An isosteric analog of 9-[2-(phosphonomethoxy)ethyl]
guanine (
PMEG), 9-[[(ethoxyhydroxyphosphinyl)methoxy]methoxy]
guanine (
SKI 1008), was evaluated for its in vitro
antiviral activity against herpes simplex virus type 1 (HSV-1) and type 2 (HSV-2), murine cytomegalovirus (MCMV), and human cytomegalovirus (HCMV), and its in vivo
antiviral efficacy against MCMV in mice. The in vitro anti-HSV activity of
SKI 1008 was much lower than that of
acyclovir, even though
SKI 1008 showed similar
antiviral activity against
thymidine kinase positive (TK+) and
thymidine kinase negative (TK-) strains.
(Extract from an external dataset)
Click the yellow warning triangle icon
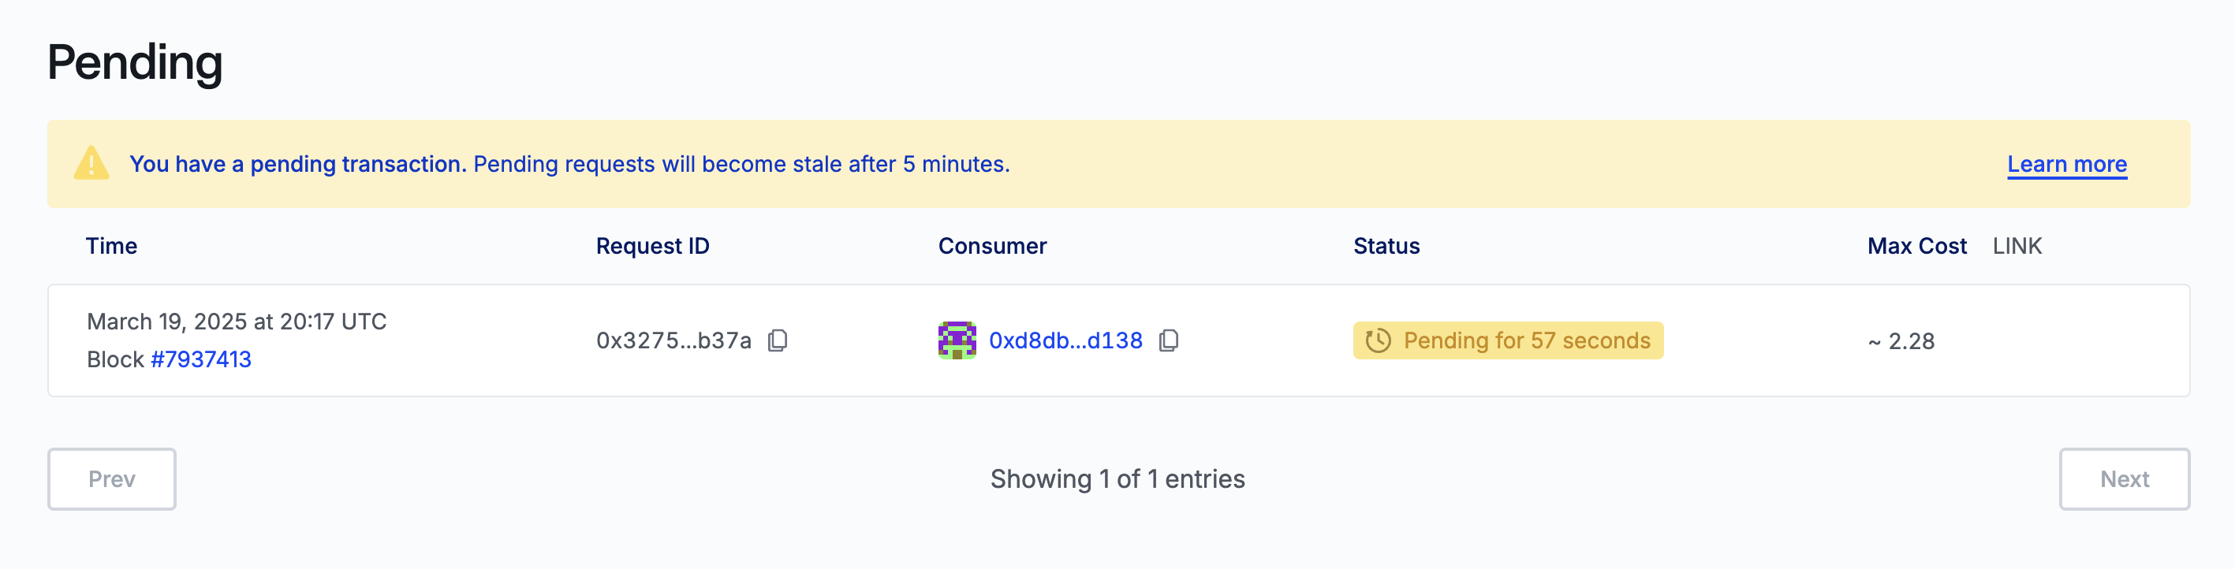pyautogui.click(x=91, y=164)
Like
ganciclovir and
PMEG,
SKI 1008 selectively inhibited plaque formation of MCMV; the 50% effective concentration (EC50) and the 50% cytotoxic concentration (CC50) of
SKI 1008,
ganciclovir, and
PMEG being 0.51 and 600, 1.65 and 461, and 0.06 and 12.1 micrograms/ml, respectively. The in vitro EC50 value of
SKI 1008 against HCMV was comparable to that of
ganciclovir (0.24 vs 0.16 microgram/ml) and was 12-fold higher than that of
PMEG in a plaque reduction assay, but the therapeutic indices (the ratios of CC50 to EC50) of
SKI 1008 and
ganciclovir were higher than that of
PMEG. The in vivo
antiviral efficacy of
SKI 1008 in MCMV-infected normal BALB/c and
severe combined immunodeficiency (SCID) mice was lower than that of
ganciclovir in terms of mortality and mean survival time.